Well I had my follow up appointment yesterday with my Rheumatologist. I really never thought I would say that for myself. Ob, Internal Medicine, endocrinologist...just never thought about it for me until last month. I was hoping that maybe what I have was a virus and I could stop taking the Meloxicam. I kept saying...tomorrow morning I will wake up and my hands won't hurt and I will get out of bed not looking like a 90 year old woman. I keep apologizing. I'm trying not to complain. My back and my butt (SI joints) I can live with...even my shoulders. It's just hard when it's your hands. I have no strength. At night I get so stiff in my hips and low back. I'm still walking about 3-4 miles a day. That's even harder because I don't want to. Im so tired. Parts of my feet hurt that have never hurt. All this goes away after moving around and I really do feela bit better. It's only when I stop. The ache in my hands and wrists never leave. This doesn't throb and it's not tender to touch the knuckles, well just a couple... I can't call it pain..more of an ache..deep inside and it moves up into my wrists. Its more annoying than anything else or if hit my hand on the side of a table. I do have pain when touched/pressed around hips, shoulders(tendons)and buttocks. A gentle squeeze of my lower back, butt, hips and Achilles and I jump. So the tendons and muscle inflammation is probably a product of enthesitis. I swear I thought it was due to walking.

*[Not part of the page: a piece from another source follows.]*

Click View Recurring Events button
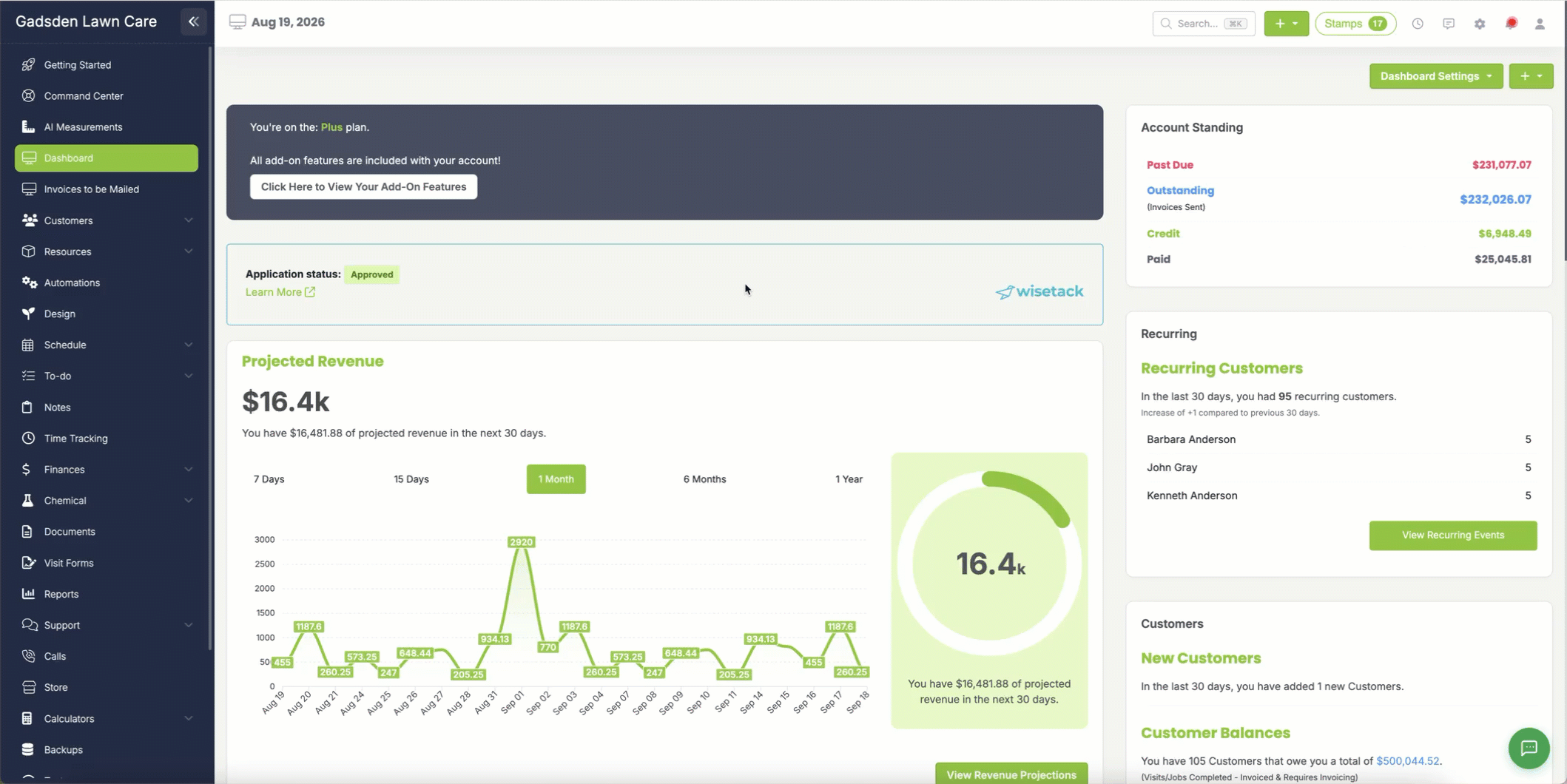click(x=1452, y=535)
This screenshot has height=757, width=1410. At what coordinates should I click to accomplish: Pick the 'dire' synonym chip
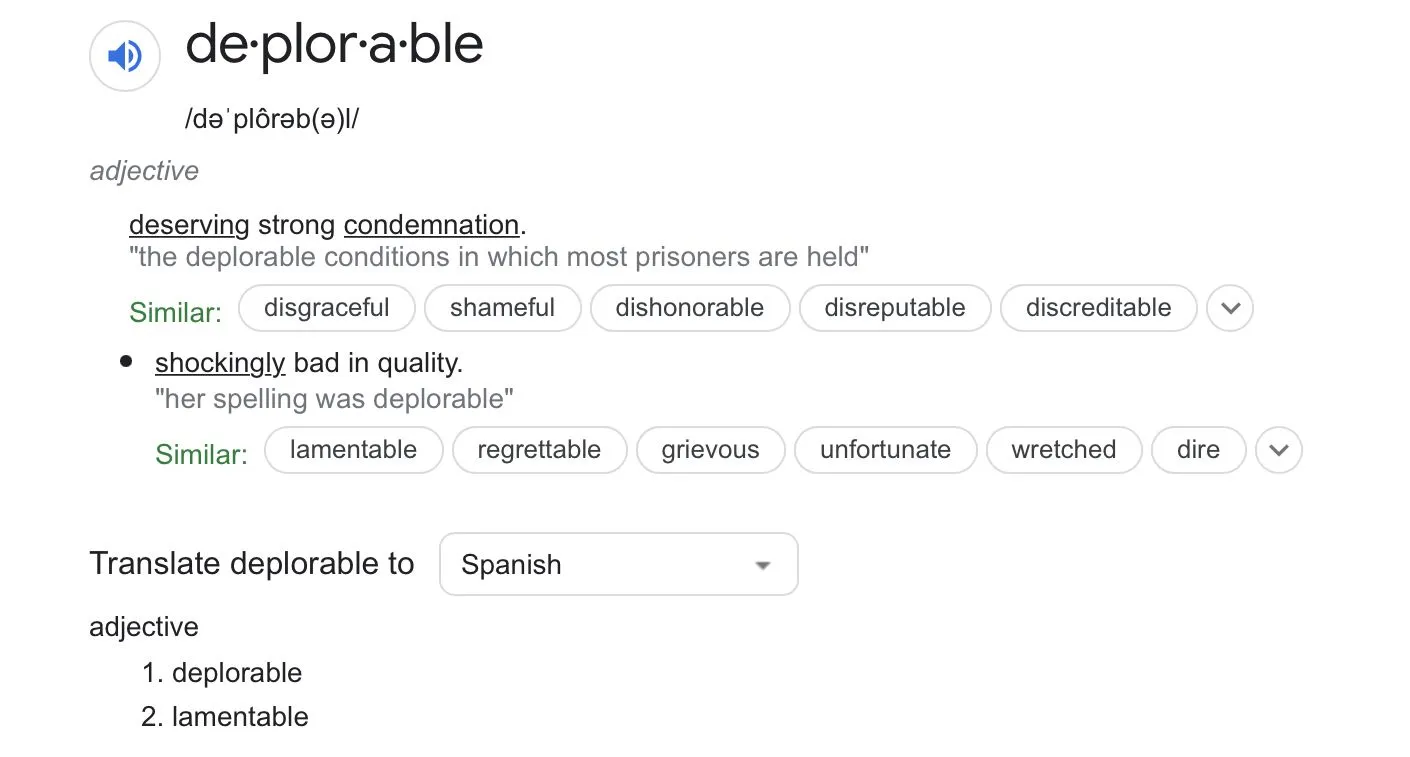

So my Dr comes in and tells me I'm in the same category as my son...nothing is elevated but my radiologic images tell otherwise. I have erosions to the distal IP joints in both hands and sclerosis of both SI joints more prominent on the right. I have mild degenerative changes primarily to L5 to S1 facets. The Dr thinks I have rheumatoid arthritis because how fast it came on... but both pinkies are tender. My right pinky more so at the first knuckle below the nail. She doesn't think I have psoriasis because I don't have any spots...but both elbows will itch at times and cause odd looking markings... There is a good possibility spondylitis due to the enthesitis and both heels and achilles hurt. At this time she not gonna say. She will wait. It can be a bit confusing that my labs are very good. There is always one that comes up odd...abnormal protein band 1. I dont think Im supposed to have any and I tested high at 0.3. Ya...I dont know. Im trying not to read into too much...I still am wondering about testing positive for scleroderma. Sed Rate is 13 and CRP is .70 so all within normal but its so damn hard to tell and it takes time. Lets play the waiting game. Im glad that she is progressive enough to start me on medication. she is very nice and Im quite pleased with her. My husband wanted me to go get a second opinion. I would if this was the first time I was learning about this but I know how it goes and I know how I feel and I know what shes talking about. If my back gets worse then I will end up going to see a back Dr or someone who specializes in whatever we find out I have. Hopefully in the near future. There is a good Dr at Mayo Clinic whose specialty is AS. I will go see him if I go in that direction.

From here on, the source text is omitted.